# snow blower engine bent pushrods



## flattop (Jan 24, 2016)

Hi 

I was given a 2011 platinum 30 (model 921018) that would not start.
Engine is B & S OHV 342cc.(model 21m314 type 2121f1)

Electric starter was missing and pull cord did not work.Fixed the recoil starter
but engine was turning over hard enough to damage cheap recoil mechanism.
Removed valve cover and found bent push rods.After removing head found exhaust valve guide had slid out of place.Also the lower part of the intake valve was blueish... sign of overheating?? To make a long story short I pressed the guide in place lapped valves and installed head with new push rods and head gasket.

Engine started right up ,I removed a few drifts of snow in the drive and when I dropped the throttle to idle speed the engine backfired and stopped.It would not start.

Apparently this is common with this engine.The the valve guide was out of place again and exhaust push rod bent.

Has any one had this problem and would a new or good used head with tight valve guides solve the problem? The backfiring problem should not push out a valve guide if the head has not overheated. 

Thanks...Flattop


----------



## Shryp (Jan 1, 2011)

Hmm, maybe a good candidate for a $300 Predator? Sounds like something is up with that engine. Possible to fix, but how much money are you going to spend hoping the next thing fixes it?

Are the valves overheating and expanding and jamming in the guides?

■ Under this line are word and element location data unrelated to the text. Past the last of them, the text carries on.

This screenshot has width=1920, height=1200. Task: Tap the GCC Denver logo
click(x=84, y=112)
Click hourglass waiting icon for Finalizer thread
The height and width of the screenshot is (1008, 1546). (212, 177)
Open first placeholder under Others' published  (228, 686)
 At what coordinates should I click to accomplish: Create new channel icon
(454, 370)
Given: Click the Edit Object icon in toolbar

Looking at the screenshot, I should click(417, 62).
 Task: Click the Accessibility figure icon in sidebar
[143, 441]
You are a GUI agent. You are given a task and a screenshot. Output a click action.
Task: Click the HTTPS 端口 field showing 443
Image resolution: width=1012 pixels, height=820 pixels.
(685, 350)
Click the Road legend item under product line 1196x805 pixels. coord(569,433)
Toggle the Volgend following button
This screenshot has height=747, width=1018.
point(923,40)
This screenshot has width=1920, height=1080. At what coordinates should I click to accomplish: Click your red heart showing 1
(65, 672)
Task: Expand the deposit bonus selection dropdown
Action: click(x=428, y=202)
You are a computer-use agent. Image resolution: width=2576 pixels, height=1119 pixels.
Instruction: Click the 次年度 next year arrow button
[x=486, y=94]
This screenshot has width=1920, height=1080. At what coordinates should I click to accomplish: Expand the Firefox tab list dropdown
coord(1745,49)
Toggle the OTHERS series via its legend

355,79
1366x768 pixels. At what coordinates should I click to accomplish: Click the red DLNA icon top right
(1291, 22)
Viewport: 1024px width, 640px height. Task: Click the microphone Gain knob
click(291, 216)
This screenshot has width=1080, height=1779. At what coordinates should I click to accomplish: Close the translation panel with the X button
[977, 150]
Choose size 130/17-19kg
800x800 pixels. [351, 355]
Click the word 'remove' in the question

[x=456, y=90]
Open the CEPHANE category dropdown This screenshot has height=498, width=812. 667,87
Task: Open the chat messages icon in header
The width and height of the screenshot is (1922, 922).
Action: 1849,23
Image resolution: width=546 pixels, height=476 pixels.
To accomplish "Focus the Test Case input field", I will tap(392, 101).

Are those guides supposed to be peened in place? I think on some you are suppose to take a punch and put a little dent in both ends to hold them in.


----------



## Marty013 (Mar 14, 2014)

did you check the head and block to make sure they are plane? head or block tha isnt true would most efinately be a sign of overheating.. resolving this should resolve the warping issue.. warped heads or block needs to be either planed by a machine shop or changed out

maybe a repower would be easier on the wallet??


----------



## Motor City (Jan 6, 2014)

Usually the guide would need to be staked in, to prevent future movement. If the machine is worth it, just buy a new head. Or check ebay for a good used one.


----------



## flattop (Jan 24, 2016)

I checked the head and it is not warped.I called the guy who gave it to me .He says he gave it a hard time but after it backfired an stopped it still turned over but would not start so I assumed the engine did not stick but could have overheated since the intake valve stem is blue at the base .The valve stems are not scored.These engines run lean and hot to meet EPA standards and backfire unless you slow them down slowly, tend to backfire. But this should not damage engine.A new head is expensive with the low Canadian dollar but a good used one is feasible .The rest of the sno-thro is like new.


----------



## BeerGhost (Dec 17, 2013)

tap the guide back in then put some lapping compound on the exhaust valve stem n run it in the guide bore. the blued stem tells me it getting tight in the guide. fatten up the carb a bit to drop operating temp,


----------